Oddly for a pressing problem that has impeded indigenous economic empowerment for some 52 years now, Moyo’s own party, the ruling Botswana Democratic Party (BDP), has not discussed it even within its own structures. BDP, he says, has had to contest with other more pressing problems like water and power reticulation and infrastructural development. A related point that he makes reveals an obscure dynamic of how geography shapes the politics of parliamentary representation. Moyo says that MPs come from different electoral constituencies that have different kinds of problems whose solutions are proposed through different parliamentary intervention. With regard to the issue at hand, he draws a parallel with constituencies in Central, Gantsi and Kgalagadi districts where land is abundant.
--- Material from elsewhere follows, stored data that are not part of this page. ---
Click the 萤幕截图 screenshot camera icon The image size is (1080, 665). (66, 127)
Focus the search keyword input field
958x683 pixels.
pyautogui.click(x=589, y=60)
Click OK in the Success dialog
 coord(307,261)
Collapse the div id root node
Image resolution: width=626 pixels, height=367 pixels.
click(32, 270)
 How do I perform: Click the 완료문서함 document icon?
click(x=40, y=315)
“That is not the case in the North East where we are squeezed in between the Zimbabwean border and local farms,” the MP says.

Zimbabwe was where President Robert Mugabe repossessed land of white farmers without compensation and the TV images of mobs of blacks battering down the gates of white-owned farms is the first that comes to the mind-eye of most people, especially whites. On the basis of constitutional values that were consecrated at independence, Moyo inclines strongly to the view that the acquisition process he proposes must be subjected to the full spectrum of legal requirements.
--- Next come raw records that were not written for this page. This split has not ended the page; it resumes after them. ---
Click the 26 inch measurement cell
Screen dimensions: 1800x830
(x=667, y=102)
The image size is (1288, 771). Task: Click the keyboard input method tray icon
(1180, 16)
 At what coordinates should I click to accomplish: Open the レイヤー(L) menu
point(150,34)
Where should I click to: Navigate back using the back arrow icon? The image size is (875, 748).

“Let’s not be seen to be angry and vindictive. We must pay adequate compensation for the land that we acquire,” he says.

In the current scheme of things, the available legal avenue for compulsory purchase is charted in the Acquisition of Property Act which empowers the state president to acquire “any real property” in the interest of the public. In instances where a party whose land has been acquired in this way is unhappy about the compensation, the law recommends taking up the matter with the courts.  A former finance minister, Moyo has no doubt that mobilising funds to sponsor this acquisition and redistribution programme will not be a problem. 

“The money is available,” he says.

In the event money not enough, he advocates enlightened prioritisation that could take the form of buying and redistributing land to people who would otherwise be economically empowered by working in Ipelegeng, the labour-intensive public works programme that engages casual labour on a rotational basis.
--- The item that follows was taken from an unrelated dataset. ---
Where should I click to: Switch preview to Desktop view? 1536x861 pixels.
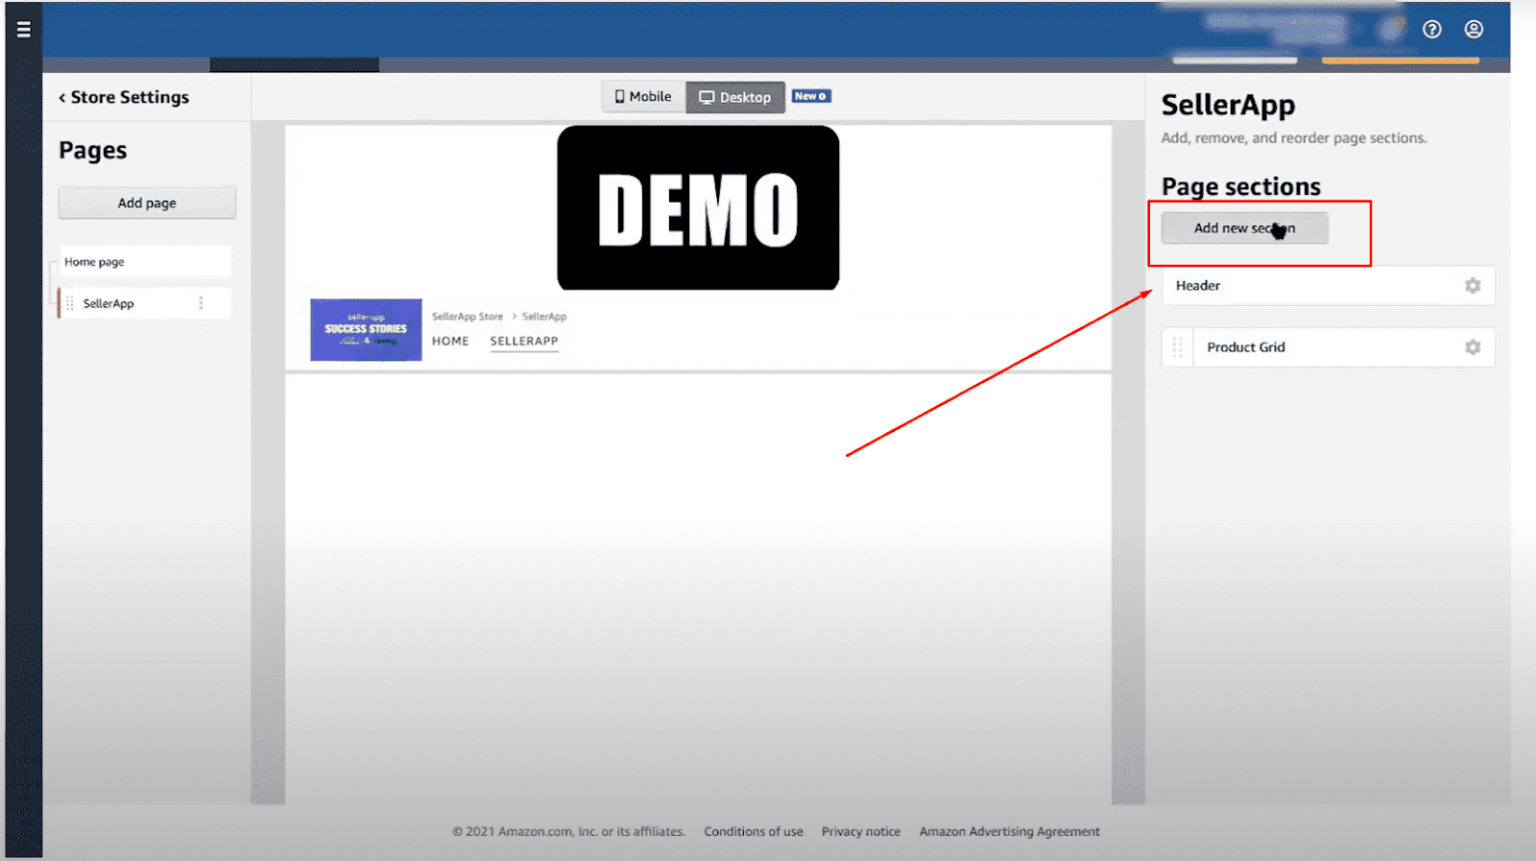(x=735, y=97)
“The money that is spent on Ipelegeng could be more productively spent on acquiring land which would then be redistributed among people who would otherwise have to work in that programme,” says Moyo touting the value of land ownership over a temporary menial job. “Land ownership is more empowering because when there are no jobs in towns, people go back home to work the land.”

The MP says that Tati Company is not the only entity that holds vast tracts of land that the government should acquire. On that list will be Roman Catholic Church whose harbinger-missionaries to Botswana and in apparent accordance with policy and practice, hoarded huge chunks of land throughout the country. As one of the largest landowners in the world, the church owns roughly 177 million acres globally.

Moyo’s motion comes as across the border in South Africa, the African National Congress is seeking to give the controversial but understandable policy of repossession-without-compensation a constitutional flavour. Typically and for the sole purpose of hiding an ugly past, western media generally prefers “expropriation” to “repossession.” With the support of the Economic Freedom Fighters, the South African parliament has backed a motion seeking to change the constitution to allow land repossession without compensation.  However, there will be very heavy headwinds down the road because the current owners of the land in question (the white farmers) are strongly disinclined to compromise. It is as unlikely that the financial elites who run the world and made President Cyril Ramaphosa a dollar multi-millionaire will accommodate themselves to the actualization of a plan that takes away valuable property from their kith and kin.

Moyo says that he will table his motion when parliament finishes its current debate on the budget speech.